W Karas wrote:
> Vibhu wrote:
> > How wud you handle the case where
> >
> > X= {1, 3, 5, 7, 9}
> > Y= {2,4,6,8}
> >
> > What wud be timecomplexity ?
>
> Here is a more general solution, covering cases
> like your example where X and Y have different
> dimensions:
>
> Let Nx be dimension of X, Ny dimension of Y
> (assume Nx >= Ny > 0)
> H = (Nx + Ny + 1) / 2
> max = H
> IF (Ny == H)
> min = 1
> else
> min = H - Ny
> END IF
>
> WHILE (max > min)
> k = (max + min) / 2
> IF (X[k] < Y[H - k])
> min = k + 1
> ELSE
> max = k
> END IF
> END WHILE
> k = max
>
> IF (k == Nx)
> IF (Ny == H)
> median = (X[H] + Y[1]) / 2
> ELSE
> median = X[1]
> ENDIF
> ELSE IF (k == 1)
> IF (Ny == H)
> median = (X[1] + Y[H]) / 2
> ELSE
> median = X[1]
> END IF
> ELSE IF (X[k + 1] < Y[H - k + 1])
> median = (X[k] + X[k + 1]) / 2
> ELSE
> median = (X[k] + Y[H - k + 1]) / 2
> END IF
>
> This also corrects an error in what I previously said.

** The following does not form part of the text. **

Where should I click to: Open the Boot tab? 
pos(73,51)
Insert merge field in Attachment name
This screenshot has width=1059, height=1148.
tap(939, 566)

I didn't
> consider the case were the first element of X greater
> than the median is less than the first element of Y
> greater than the median.
>
> This is a binary search, thus O(log n) where n is
> Nx + Ny .
>
> For your example:
> min max k
> 1 5 3
> 1 3 2
> 3 3 3
>
> the integer median is 5, the rational median
> is 5.5.
I neglected to mention that the names of X and Y should be
swapped if necessary to ensure that Nx >= Ny .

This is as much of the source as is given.